A few exercises for the whole body

The following exercises will give your whole body a workout.

A few exercises for the whole body

The curl and press

  1. Sit on a balance ball or a chair with your feet flat on the floor about shoulder-width apart. Hold a dumbbell in each hand with your arms at your sides, palms facing out.
  2. Keeping your upper body stable, bend your elbows and curl weights toward your shoulders.
  3. Turn your wrists so your palms face out in front of you and press the weights straight overhead. Pause, then slowly reverse the move, lowering the weights to your shoulders, rotating your palms outwards, and lowering the weights to your sides.
  4. Keep your shoulders down as you curl and lift; don't let them hunch up toward your ears.

The chest fly

  1. Lie back on a balance ball so it supports your torso from the base of your head to your mid-back, with your knees bent and your feet flat on the floor.
  2. Hold a dumbbell in each hand and raise them over your chest with your arms extended and your palms facing each other. Keep your elbows slightly bent.
  3. Slowly open your arms to the sides, lowering the weights until your upper arms are parallel with the floor. Pause, then slowly return to the starting position.
  4. Keep your shoulders down and back throughout the move.

The bent-over row

  1. Stand with your feet shoulder-width apart, your back straight and your knees slightly bent for support.

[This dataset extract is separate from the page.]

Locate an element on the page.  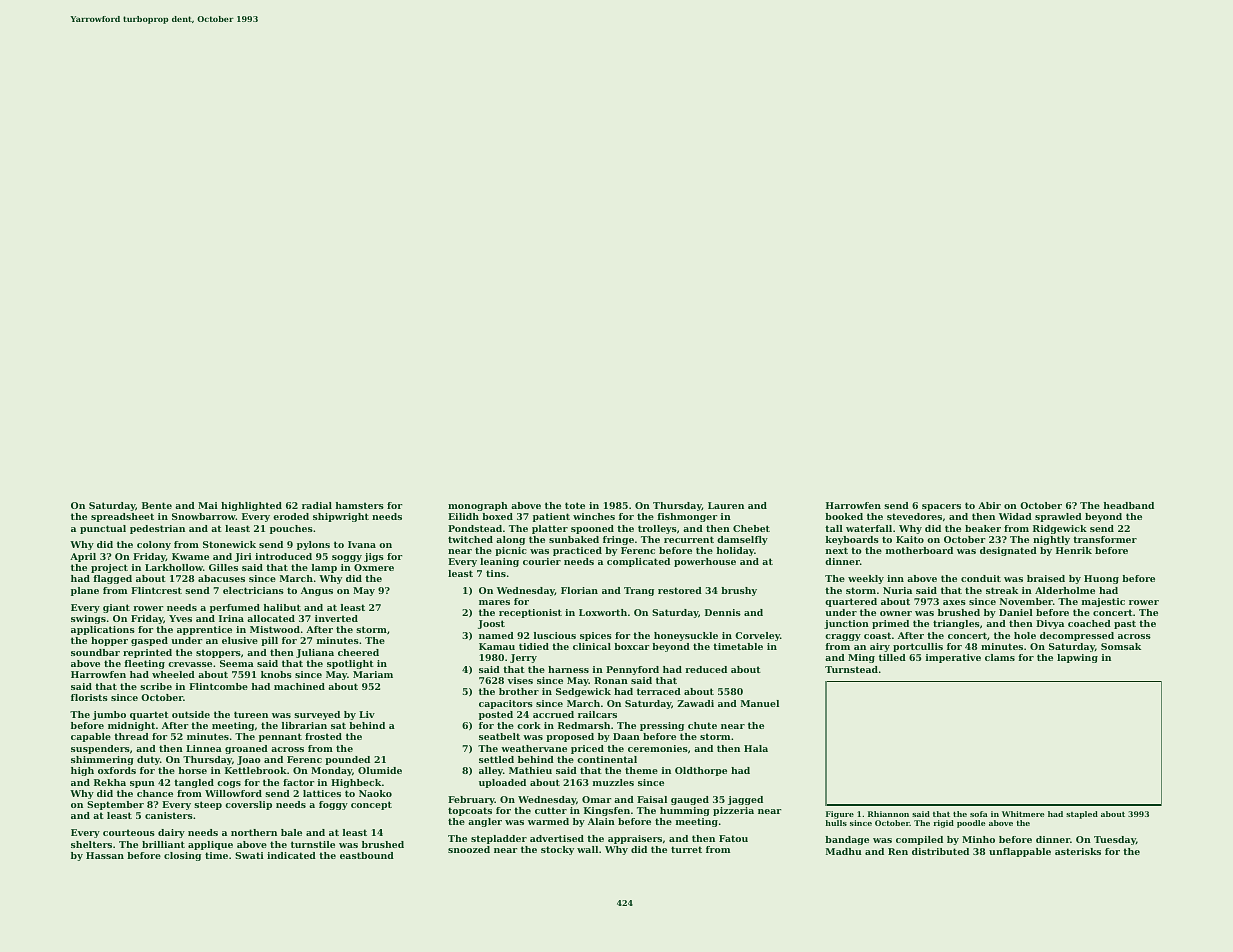
monograph is located at coordinates (478, 506).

Hold a dumbbell in each hand. Keeping your back straight, bend 90 degrees from the waist and let your arms hang toward the floor, palms facing your legs.
  2. Squeeze your shoulder blades together and bend your elbows, raising the dumbbells on either side of your torso. Pause, then slowly return to the starting position.

Chair dips

  1. Prop a sturdy chair against a wall and sit with the heels of your hands on the edge of the seat. Inch your buttocks off the seat, supporting your weight with your hands.
  2. Keeping your shoulders down and your back straight, bend your elbows back and dip your body toward the floor as far as is comfortably possible (even if it's just a little way). Push back up to the starting position.
  3. To make the move more challenging, extend one leg and plant the heel of that foot on the floor in front of you.

The side plank

  1. Lie on your left side with your knees bent. Bend your left arm so your forearm is extended in front of you perpendicular to your body, then lift your torso off the floor. Your upper body should form a straight line from your hips to your shoulders.
  2. Place your right hand on your hip and hold for five to 15 seconds. Return to the starting position, then repeat on the other side.
  3. Work up to holding on each side for 30 to 60 seconds. Perform just one rep per set.

The back fly

  1. Sit on the edge of a balance ball or a chair with your feet together and flat on the floor.
  2. Hold a dumbbell in each hand. Keeping your back flat, bend forward at the waist and lower your chest to about 7 to 10 centimetres (3 to 4 inches) above your knees, letting your arms hang down on either side of your legs with your hands by your feet.
  3. Squeeze your shoulder blades and raise the weights out to the sides until your arms are outstretched parallel with the floor. Pause, then slowly return to the starting position.

Remember these exercises and practice them to give your whole body a workout.